Ante Marković - Milton Friedman of Western Balkans

What led to the fall of Soviet Union and Yugoslavia? To a great degree it was inflation, the same thing that is slowly plaguing the United States and most every other country in the world.  A short definition of inflation - printing money out of thin air. In other words, it is a form of taxation without legislation, where governments steal the people's money without the need to tax them directly.
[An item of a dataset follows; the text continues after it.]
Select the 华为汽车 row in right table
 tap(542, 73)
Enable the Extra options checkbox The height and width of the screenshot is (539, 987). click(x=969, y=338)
That is a classic unlearned lesson in economics which is repeating itself since the Roman Empire.  In this following video clip, a famous policy maker from former Yugoslavia Ante Marković says: "If the entire creation of resources, not including these latest ones, is between 3 to 4 times larger than the entire GDP, then it is clear that the problems were being created and attempted to be resolved artificially, in an artificial way, without the real, realistic foundation.  It led to a formation of one giant bubble, in which there is nothing, which has now exploded."

In other words it means that large sums of money were being printed, created out of thin air without any backing with real value (definition of inflation), for the purpose of financing government projects and agendas which normal budget cannot afford.  Citizens are now paying for all that through higher prices, which is the direct result of inflation.  Prices have risen simply because printing money out of thin air has made the paper money less valuable.

History shows that diluting the value of money has brought destruction to many empires and countries.  The best example of this comes from times of Roman Empire.  In the time when it became overstretched and couldn't finance all of its campaigns, Romans resorted to clipping of gold coins and used clippings for creating more coins, diluting the value of the currency directly.
And former Yugoslavia is one of the best examples of excessive money printing and hyperinflation in recent history, as a country whose inflation at one point reached astronomical proportions, perhaps second only to Zimbabwe.

In a system where government is confined to its proper role of protecting life, liberty, and property of all individuals - something which the US government used to be from its inception up until the turn of the 20th century, the government would be tied to its limited budget, and politicians could not spend money by inventing new laws, starting wars, or looking for ever more excuses to help themselves under the auspices of taking care of people's needs.  Having honest money - backed up by real value (gold and silver), and no power to create inflation (print the money out of thin air), and not being able to dictate to the free market, would allow market forces to solve people's problems in a best most efficient and timely manner.  Companies in bad shape would not be helped by their governments, leaving them to fail, thus creating incentive for healthy businesses to invest carefully and conduct business in the most efficient way.